As for the sauerkraut, the mystery would remain just that: a mystery. Monette was too terrified to speak about it and would avoid it in the same way that she steered clear of Oktoberfest—no matter where it was being held.
“Let’s add everything up here. You had several break-ins to your apartment. The first one is extremely elaborate, owing to the press that was crowded outside your building.”
“So does that mean that the other amateur break-ins by Chet, Allen Firstborn’s minions, and Frank’s hired henchmen get them off the hook as far as the murder is concerned?”
“Absolutely not. They all could’ve murdered in order to keep a scandal hushed up.”
“But the only person who didn’t clumsily break into my apartment was George Sheffield.”
“That we know of,”
Monette added slyly. “Maybe he was the first to arrive. You and I could be right in the middle of a mini-Watergate.”

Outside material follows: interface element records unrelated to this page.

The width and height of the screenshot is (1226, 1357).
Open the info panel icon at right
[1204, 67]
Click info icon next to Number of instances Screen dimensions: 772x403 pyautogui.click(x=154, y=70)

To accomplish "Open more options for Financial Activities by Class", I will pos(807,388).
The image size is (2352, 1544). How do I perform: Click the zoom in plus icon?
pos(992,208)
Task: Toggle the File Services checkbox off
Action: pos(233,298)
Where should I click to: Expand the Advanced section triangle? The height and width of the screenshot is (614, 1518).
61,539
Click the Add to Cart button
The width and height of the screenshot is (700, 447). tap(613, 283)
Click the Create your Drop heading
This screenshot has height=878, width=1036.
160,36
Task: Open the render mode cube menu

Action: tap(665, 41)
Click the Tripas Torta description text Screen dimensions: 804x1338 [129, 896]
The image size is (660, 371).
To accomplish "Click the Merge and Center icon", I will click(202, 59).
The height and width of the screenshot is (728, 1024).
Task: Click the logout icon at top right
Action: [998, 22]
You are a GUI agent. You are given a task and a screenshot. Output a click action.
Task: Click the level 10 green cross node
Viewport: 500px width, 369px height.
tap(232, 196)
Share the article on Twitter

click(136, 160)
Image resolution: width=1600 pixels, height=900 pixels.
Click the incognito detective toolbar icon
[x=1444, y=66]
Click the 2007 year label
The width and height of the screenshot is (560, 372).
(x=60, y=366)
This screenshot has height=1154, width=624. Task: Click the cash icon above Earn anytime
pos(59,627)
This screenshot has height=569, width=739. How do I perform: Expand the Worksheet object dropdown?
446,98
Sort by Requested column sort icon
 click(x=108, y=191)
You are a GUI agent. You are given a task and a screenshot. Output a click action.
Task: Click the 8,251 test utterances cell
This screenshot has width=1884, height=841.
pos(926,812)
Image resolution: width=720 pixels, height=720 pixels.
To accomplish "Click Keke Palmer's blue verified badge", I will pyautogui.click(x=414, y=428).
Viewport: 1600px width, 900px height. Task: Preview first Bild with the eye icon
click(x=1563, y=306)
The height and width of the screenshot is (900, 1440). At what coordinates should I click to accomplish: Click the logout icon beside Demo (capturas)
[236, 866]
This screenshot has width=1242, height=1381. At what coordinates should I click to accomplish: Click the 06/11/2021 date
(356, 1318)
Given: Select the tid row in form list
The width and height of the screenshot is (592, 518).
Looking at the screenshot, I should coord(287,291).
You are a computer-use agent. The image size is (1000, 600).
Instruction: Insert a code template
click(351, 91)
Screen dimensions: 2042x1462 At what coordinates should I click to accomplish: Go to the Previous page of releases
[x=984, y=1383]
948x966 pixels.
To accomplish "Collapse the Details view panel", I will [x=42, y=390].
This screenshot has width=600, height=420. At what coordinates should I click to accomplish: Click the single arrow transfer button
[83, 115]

“You’re not suggesting that the Republican Party is behind the murders and the elaborate break-in, are you?”
“I wouldn’t rule it out.”
“Shhhhiiiit,” was all I could say.
It’s one thing to find yourself drawn into a series of murders, but it’s another when you find yourself in the middle of a conspiracy at some of the highest levels of the government. Was the CIA in on this? The FBI and the NSA too? Was I destined to vanish without a trace, my apartment inhabited by a look-alike and everyone who ever knew me silently erased? Or would I end up as a scientific experiment in some secret government lab, my head disconnected from my body and bobbing up and down inside a giant test tube, my body being used for DNA to build a master race of cyborgs that would take over the United States and make everyone wear hip-hugger stonewashed jeans?
I told Monette the theory that had just flashed through my brain. Wasn’t it possible that there lurked some sinister organization in the background, I asked?
She was patting me sympathetically on the head like a good mental patient when she stopped in mid-pat and seemed transfixed at a point in space eighteen inches over my left ear.
“What, Monette, what is it!”
“You’ve just got me thinking of something.”
“Yeah, what?”
“Just what you said: some sinister organization in the background.”